*** SOURCE MATERIAL ***
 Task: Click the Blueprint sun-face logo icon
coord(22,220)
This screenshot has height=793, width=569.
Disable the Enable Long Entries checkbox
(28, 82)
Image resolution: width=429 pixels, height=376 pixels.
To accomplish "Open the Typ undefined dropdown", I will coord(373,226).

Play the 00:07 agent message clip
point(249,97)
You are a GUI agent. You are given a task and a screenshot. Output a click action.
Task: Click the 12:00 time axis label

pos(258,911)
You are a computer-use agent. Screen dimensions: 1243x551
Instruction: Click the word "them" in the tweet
*** End of SOURCE MATERIAL ***
■ PROBLEM TO SOLVE ■
The material shown above is to be retyped in full, without alteration.

■ TASK ANSWER ■
 Task: Click the Blueprint sun-face logo icon
coord(22,220)
This screenshot has height=793, width=569.
Disable the Enable Long Entries checkbox
(28, 82)
Image resolution: width=429 pixels, height=376 pixels.
To accomplish "Open the Typ undefined dropdown", I will coord(373,226).

Play the 00:07 agent message clip
point(249,97)
You are a GUI agent. You are given a task and a screenshot. Output a click action.
Task: Click the 12:00 time axis label

pos(258,911)
You are a computer-use agent. Screen dimensions: 1243x551
Instruction: Click the word "them" in the tweet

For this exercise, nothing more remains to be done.